La "promotion" de l'infidélité. Tout a commencé il y a deux ans, en février 2015. Une polémique éclate après le lancement d'une campagne publicitaire aux slogans provocateurs. "Et si cette année vous trompiez votre amant avec votre mari ?", "Être fidèle à deux hommes, c'est être deux fois plus fidèle, "Contrairement à l'antidépresseur, l'amant ne coûte rien à la sécu", pouvait-on lire sur ces affiches, placardées dans les abris bus et les stations de métro. À l'époque, plusieurs maires de communes franciliennes avaient fait interdire la campagne d'affichage.
Les AFC, reconnues d'utilité publique, avaient alors attaqué la société BlackDivine, éditrice du site Gleeden, l'accusant d'inciter à violer l'obligation de fidélité des époux, inscrite dans l'article 212 du Code civil, et de faire la "promotion publique de la duplicité" et "du mensonge". Devant le tribunal de grande instance de Paris, les Associations familiales catholiques ont demandé l'annulation des contrats entre le site et ses clients, et qu'elle ne fasse plus "valoir l'argument de la relation extraconjugale" dans ses publicités.
Gleeden, un site de rencontres comme les autres ? Or, pour l'avocat Pierre-François Rousseau, interrogé par Europe 1, "Gleeden vend le même service que les autres sites du même genre : une plateforme pour échanger et faire des rencontres.

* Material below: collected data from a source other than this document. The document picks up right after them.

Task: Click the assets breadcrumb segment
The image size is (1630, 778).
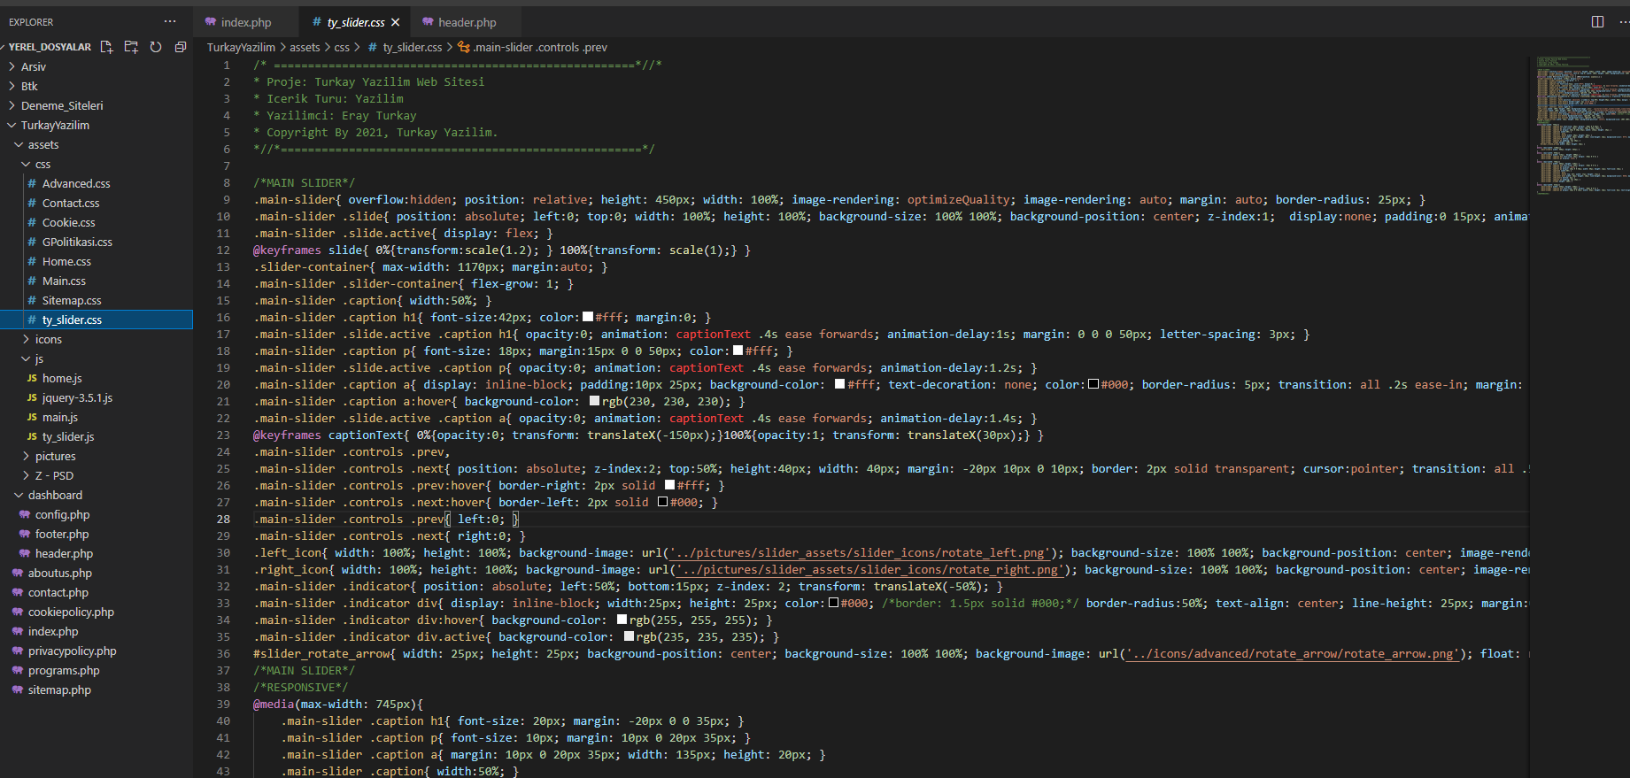Action: [305, 47]
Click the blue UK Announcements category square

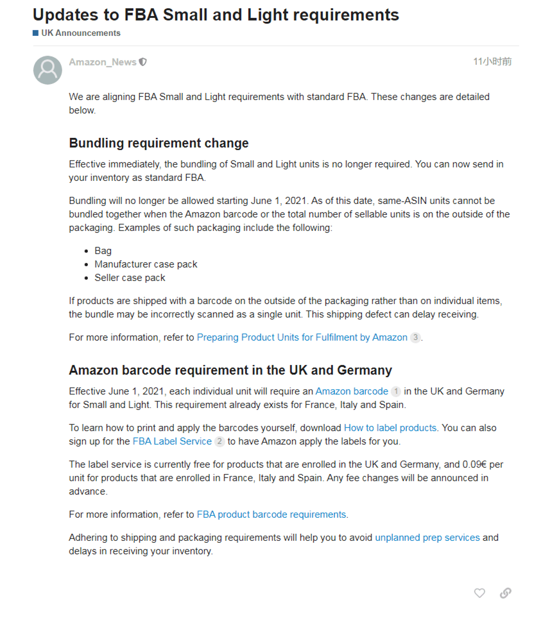36,33
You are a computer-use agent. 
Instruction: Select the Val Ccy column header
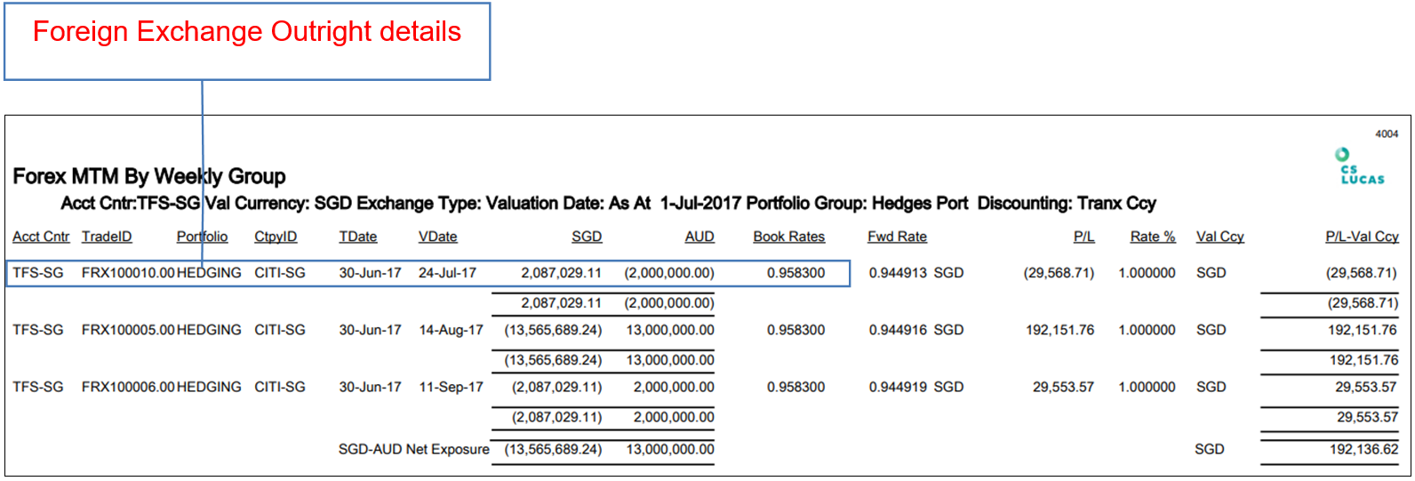tap(1219, 236)
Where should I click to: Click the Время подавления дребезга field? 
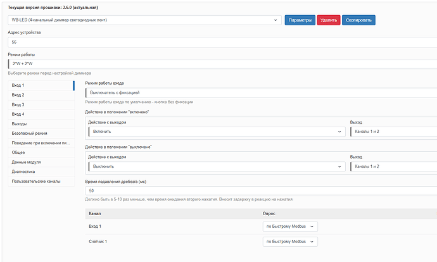261,190
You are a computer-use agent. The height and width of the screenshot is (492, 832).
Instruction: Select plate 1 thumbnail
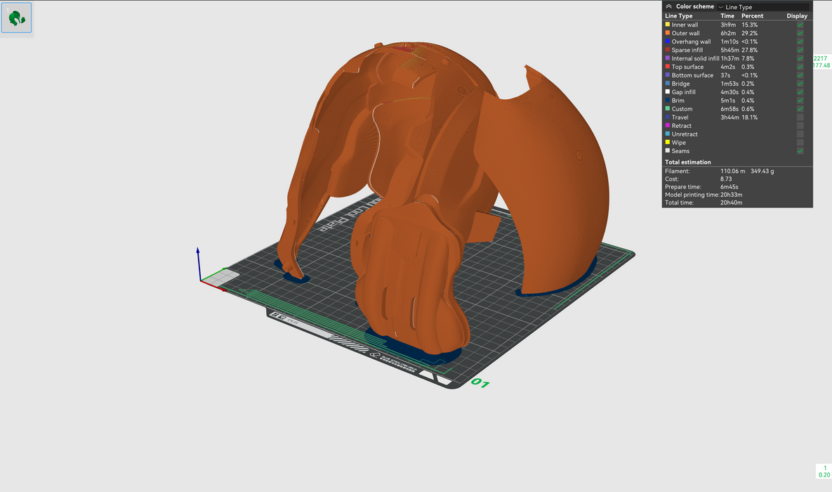coord(16,18)
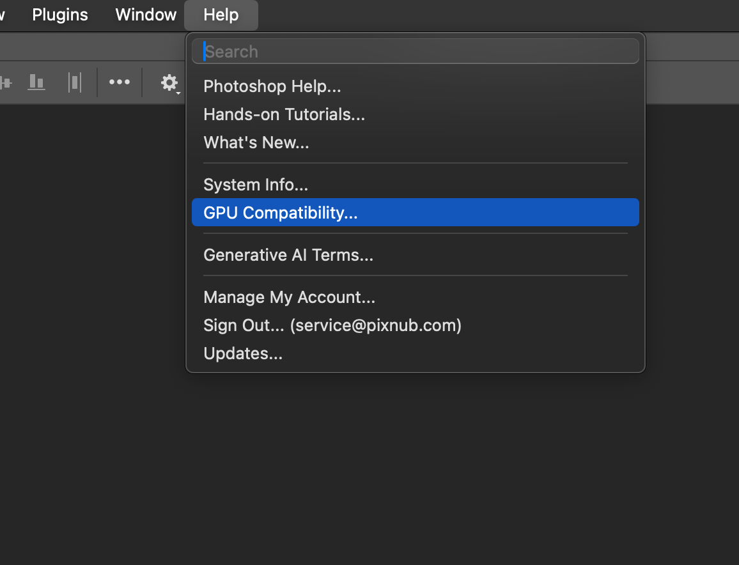Open Photoshop Help from the menu
The height and width of the screenshot is (565, 739).
point(272,86)
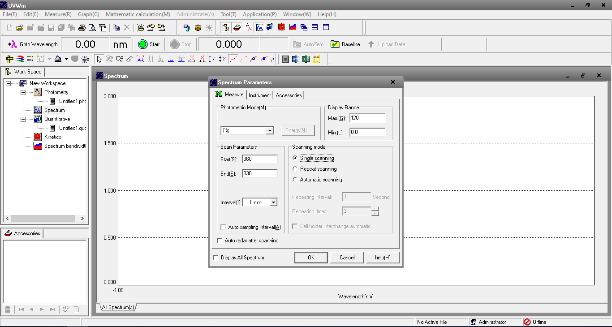Open the Mathematic calculation menu
This screenshot has height=327, width=612.
coord(138,14)
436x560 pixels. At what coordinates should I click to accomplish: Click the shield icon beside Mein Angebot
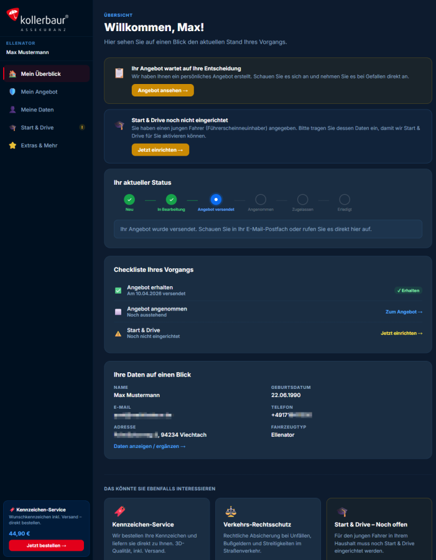[12, 91]
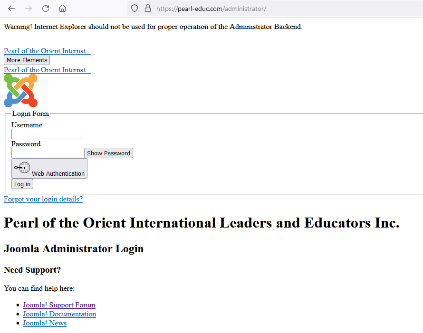Reload the current page
Image resolution: width=423 pixels, height=333 pixels.
[x=46, y=9]
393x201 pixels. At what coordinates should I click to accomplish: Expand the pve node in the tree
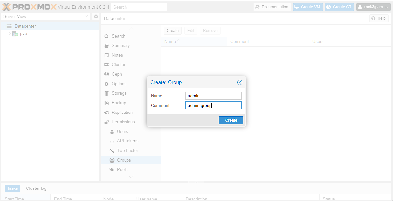[x=10, y=34]
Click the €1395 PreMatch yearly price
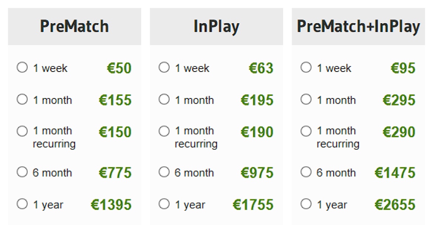The height and width of the screenshot is (225, 438). pyautogui.click(x=111, y=205)
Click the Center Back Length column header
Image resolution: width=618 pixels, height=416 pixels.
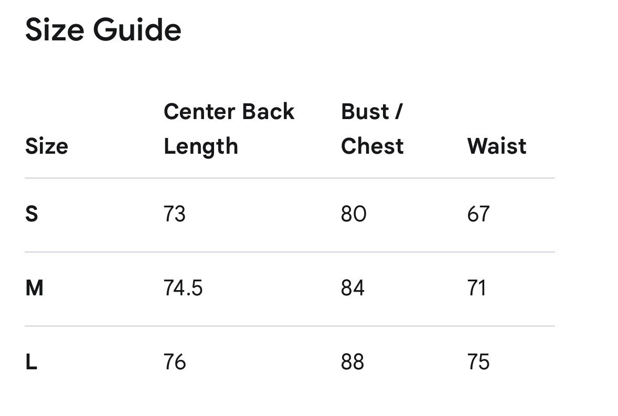point(229,129)
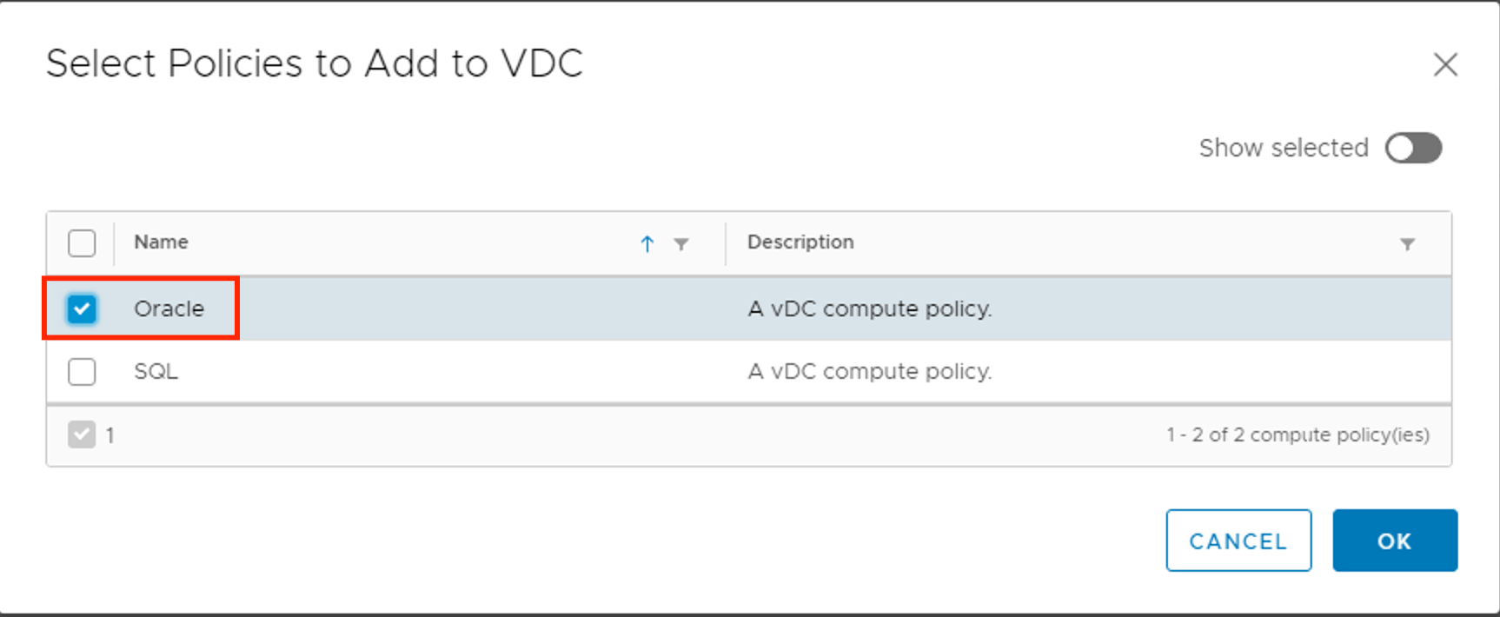This screenshot has height=617, width=1500.
Task: Check the select-all header checkbox
Action: tap(82, 242)
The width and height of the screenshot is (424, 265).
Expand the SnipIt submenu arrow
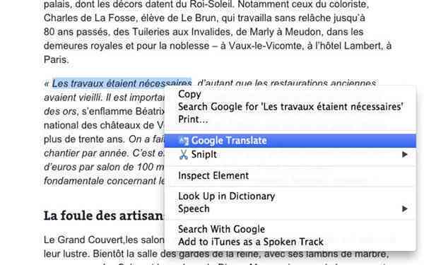click(404, 154)
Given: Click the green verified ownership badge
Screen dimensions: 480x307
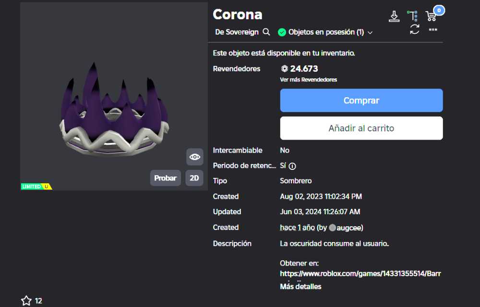Looking at the screenshot, I should click(283, 32).
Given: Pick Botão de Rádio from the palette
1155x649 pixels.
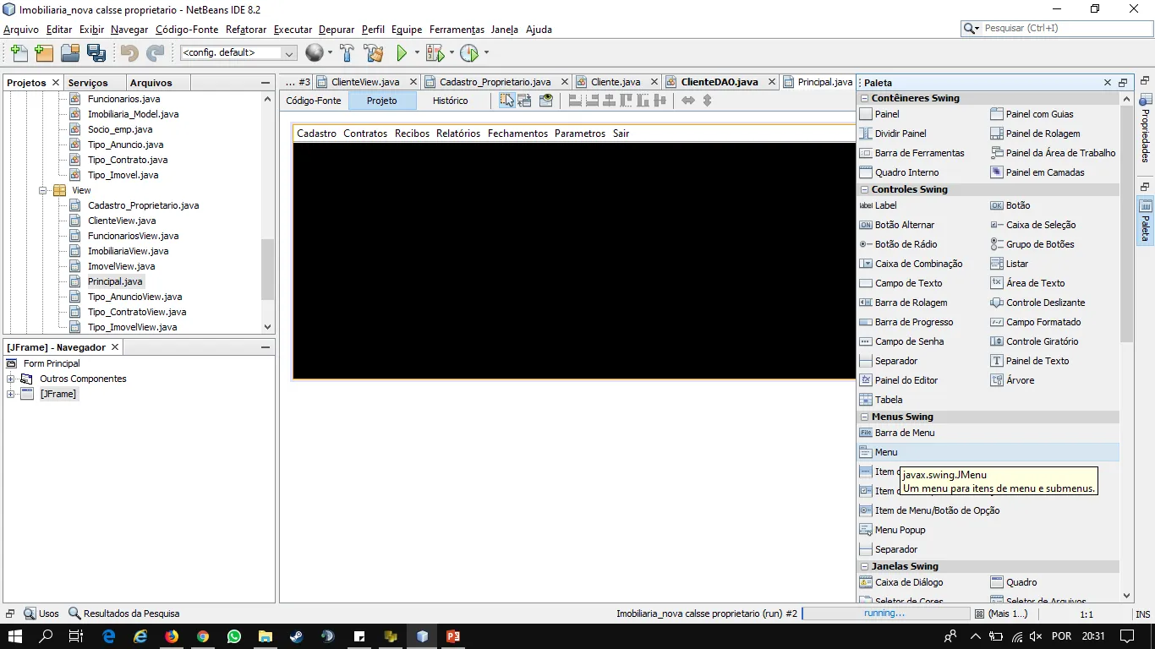Looking at the screenshot, I should click(906, 244).

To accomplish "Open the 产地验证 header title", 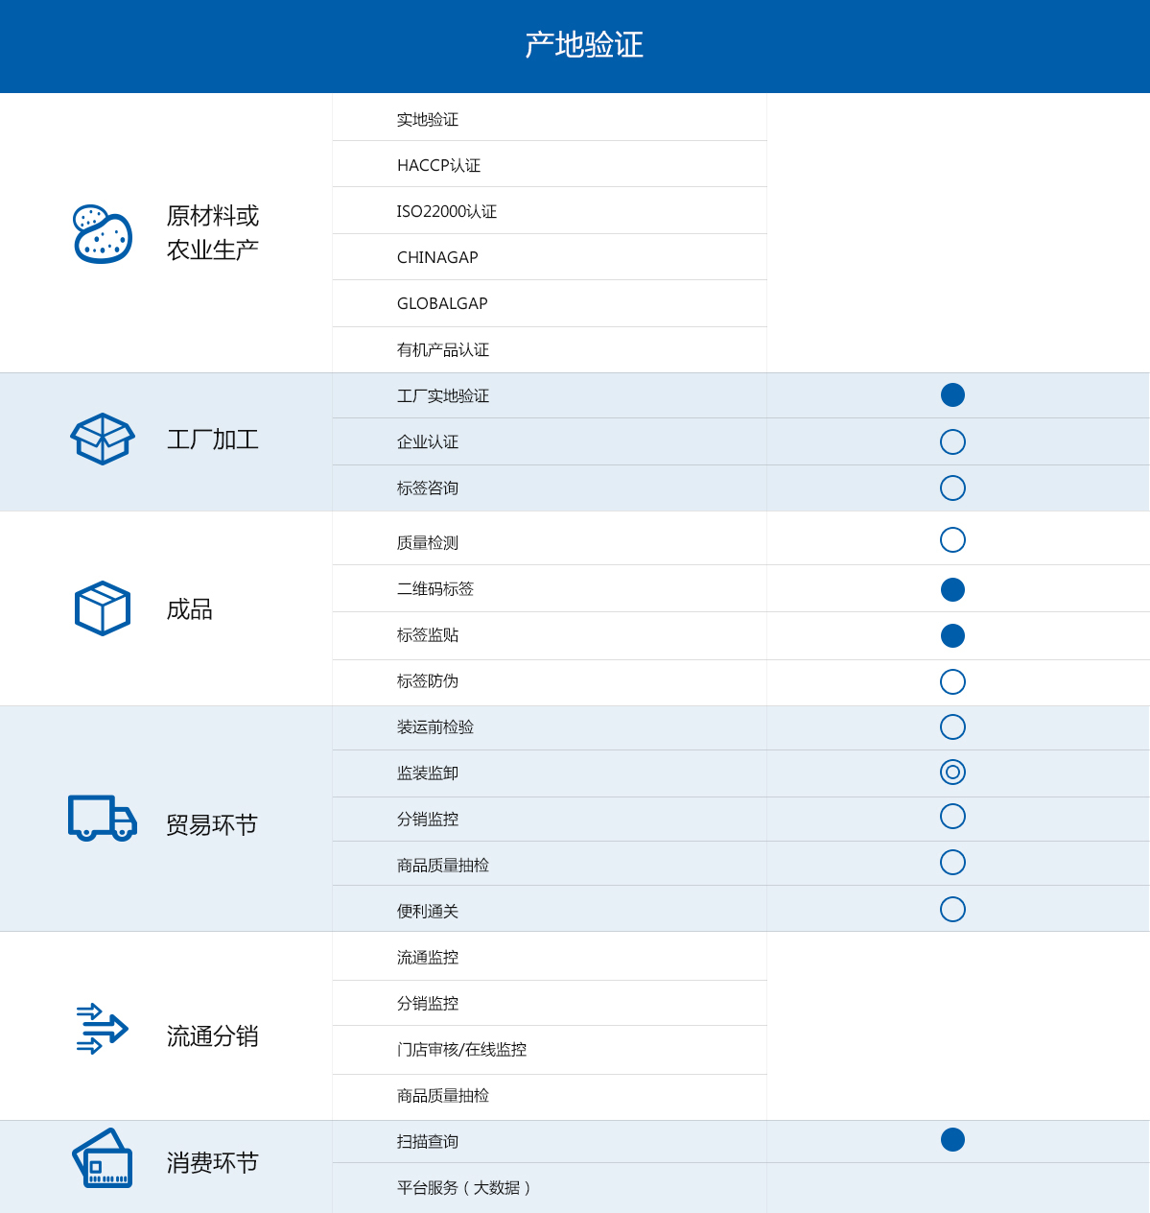I will coord(583,45).
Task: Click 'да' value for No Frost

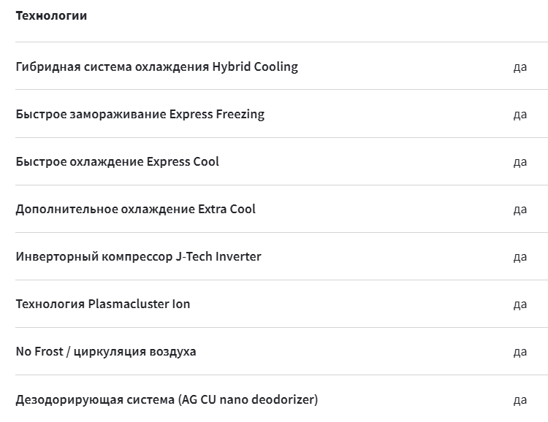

Il n'oblige pas ses membres à être mariés et ne garantit pas que les relations qui pourraient naître seraient adultérines, mais indique seulement dans ses conditions générales que c'est une possibilité (qu'on retrouve aussi sur Adopte un mec, Meetic, etc)". Seule différence : Gleeden a choisi de "communiquer avec humour sur l'infidélité pour se singulariser sur un marché déjà très occupé", estime Me Rousseau.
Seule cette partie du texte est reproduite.